As for reading Eatherreal, there are better people then me that can
explain them. But here is some stuff to get you started.
First off all Eatherreal has been replaced by Wireshark. Also take a
look at http://www.askbj.com/progs/Network_Probe_0.4-install.exe which is
an older free version of a commercial software that is nice.
What you need to do is get an hub (an actual hub, not a switch or
switching hub) there is a list on wiresharks website of ones that will
work. Then you stick that hub inline with the section of your network
you want to sniff, along with a computer running the sniffer. That
should capture all the packets going through that line. Some managed
switches have a port that is specifically for seeing all the data also.
Hope this helps to get you started.
School Information Technology Discussion <[log in to unmask]> writes:
>I have a funny story to tell you, but I also have a question.
>Yesterday, our e-mail server kept timing out, and our Internet
>connection was at a crawl for many hours of the day. I called
>SoverNet, our Internet provider, and I was told that we were using
>our entire bandwidth. This morning, same thing. I decided to
>download, and install ethereal on a windows box, and I started
>sniffing - yes, without reading the manual. While the program was
>sniffing, I got a call from [someone] in the district that has very
>few security restrictions because this [someone] can be trusted, and
>needs more access than other people. Anyhow, this person was needed
>help with something else in his/her room, which I fixed, but then
>said person said his/her computer was acting slow, and wondered if he/
>she stopped a few downloads if it would speed up her computer. I took
>a look, and said person was downloading 28 large files at one time.
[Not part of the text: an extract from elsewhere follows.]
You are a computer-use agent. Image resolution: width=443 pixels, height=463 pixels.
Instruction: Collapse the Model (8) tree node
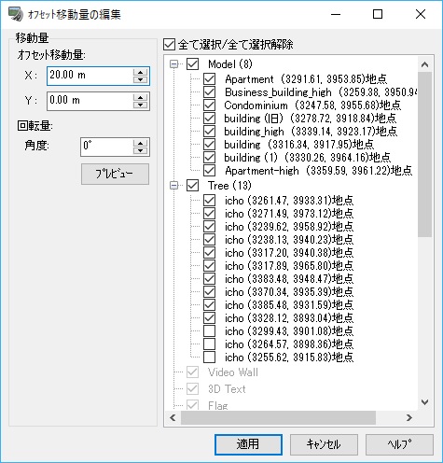[x=173, y=64]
>We discussed what happens when too many large files are downloaded at
>one time, and that problem was resolved.
>This is a funny story because I accidentally found the problem, but
>I'd like to know more about sniffing programs. The data that I got
>back from ethereal, out of the box didn't help me find the problem
>right away - I did only run it for a minute though just to play with
>it. Can anyone give me advice on reading ethereal data, or any other
>network sniffing solutions? Also, I installed ethereal on a regular
>PC box in my office - I'm guessing the box should be in front of our
>firewall to get better data, or maybe right behind it, as I wouldn't
>be able to see our internal IP addresses in front of it?
>Winooski School District
>60 Normand Street
>Winooski, VT 05404